Boone was a different matter. Omri had already noticed that Boone was none too fussy about being clean, and in fact didn’t look as if he’d washed or shaved for weeks. Now he approached the hot water gingerly, eyeing Omri as if to see how little washing he could actually get away with.
“Come on, Boone! Off with that shirt, you can’t wash your neck with a shirt on,” said Omri briskly, echoing his mother.
With extreme reluctance, shivering theatrically, Boone dragged off his plaid shirt, keeping his hat on.
“I should think your hair could do with a wash too,” said Omri.
Boone stared at him.
“Wash mah hair?” he asked incredulously. “Washin’ hair’s fer wimmin, ’tain’t fer men!” But he did consent to rub his hands lightly over the piece of soap, although grimacing hideously as if it were some slimy dead thing, and wash at least the palms of his hands. Then he rinsed them hastily, smeared some water on his face, and reached for his shirt without even drying himself.
“Boone!” said Omri sternly. “Just look at Little Bear! You called him dirty, but at least he’s washing himself thoroughly! Now you just do something about your neck and—well, under your arms.”
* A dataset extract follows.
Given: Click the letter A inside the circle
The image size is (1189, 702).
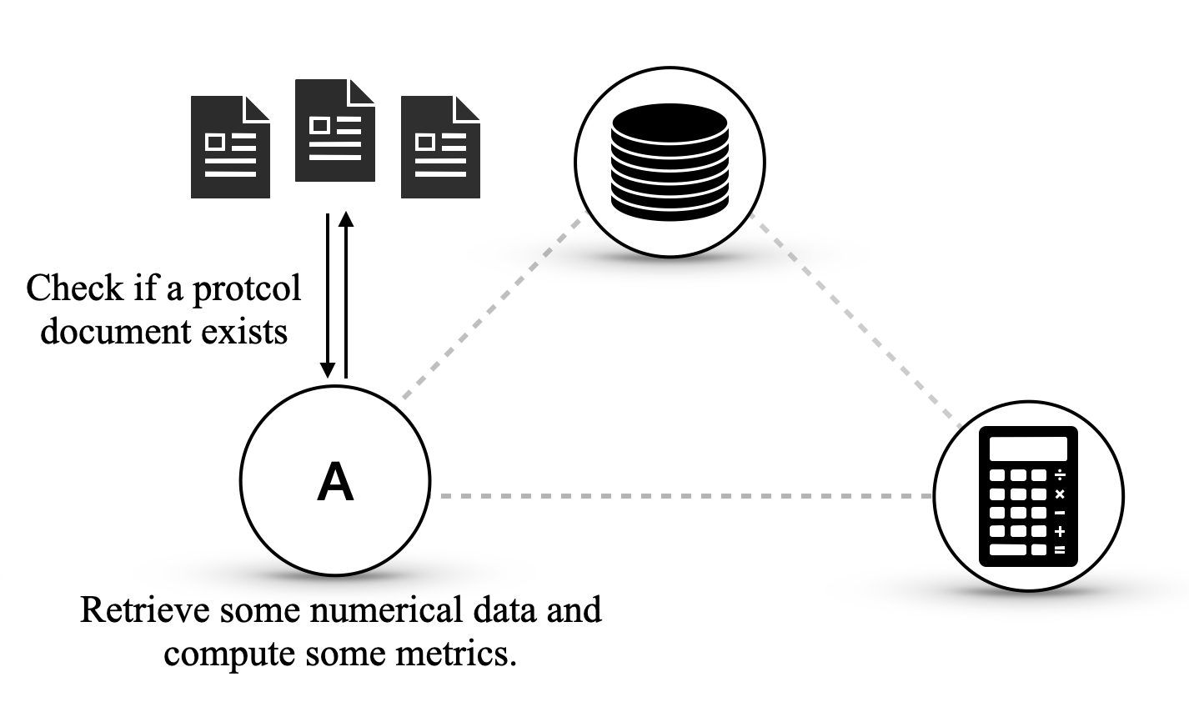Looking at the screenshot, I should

Boone’s look was now one of stark horror.
“Under mah arms!”
“And your chest, I should think. I’m not taking you to school all sweaty.”
“Hell! Don’t you go runnin’ down sweat! It’s sweat that keeps a man clean!”
After a lot of bullying, Omri managed to get him to wash at least a few more bits of himself.
“You’ll have to wash your clothes sometime, too,” he said.
But this was too much for Boone.
“Ain’t nobody gonna touch mah duds, and that’s final,” he said. “Ain’t bin washed since Ah bought ’em. Water takes all the stuffin’ outa good cloth, without all the dust ’n’ sweat they don’t keep ya warm no more.”